"Some of it is too—too awful to repeat," she averred solemnly. "But the names they call you—and me!"

"Give me an example," Paul said encouragingly.

"Yesterday, for instance," the girl pursued, "Teddie said: 'Hazel, I have not seen old Peter for two whole hours: I wonder if he has fled the country—you must not be too surprised if he has.' Sometimes they call you Moses, and bring up the old joke: Why is it known for certain that Moses wore a wig—only, of course, they don't apply it to you."

"I would not mind all that," Paul returned, laughing.

"There is one person who calls you Pau—calls you by your rightful Christian name," the girl amended hastily, "and that is Uncle Percival; but then he spoils it by putting the adjective 'elderly' before it."

"How do you mean?" Paul asked, somewhat startled.
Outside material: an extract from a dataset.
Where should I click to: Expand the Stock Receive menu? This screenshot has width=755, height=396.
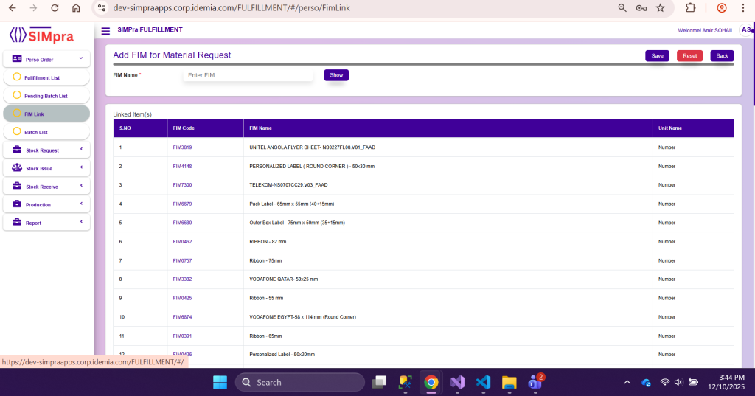pos(81,186)
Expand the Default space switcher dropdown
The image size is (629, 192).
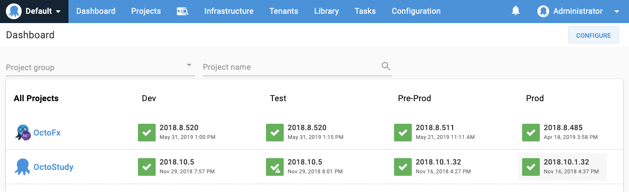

"Oh, it is a silly old joke," she answered scornfully. "Months ago," she continued, with an emphasis that seemed to intimate years, "before I was seventeen, I had an absurd notion that you were about middle-aged. Of course, you are no longer young," she went on, in frank self-justification; "but when I told him—Uncle Percival—that you were over thirty, he asked if you were bald, and has ever since asked after you as the elderly—er——" she hesitated, slightly embarrassed.

"Paul?" suggested that young man, and he broke into a hearty laugh. "Child," he pursued, his laughter subsiding into a merriment something mischievous, "can't you even quote my Christian name, let alone call me by it?"

"It comes to the same thing," Hazel returned severely, "and I don't at all see why one must call you by it, because one happens to be engaged to you."

"You'll have to come to it, Hazel. What do you call me at home?"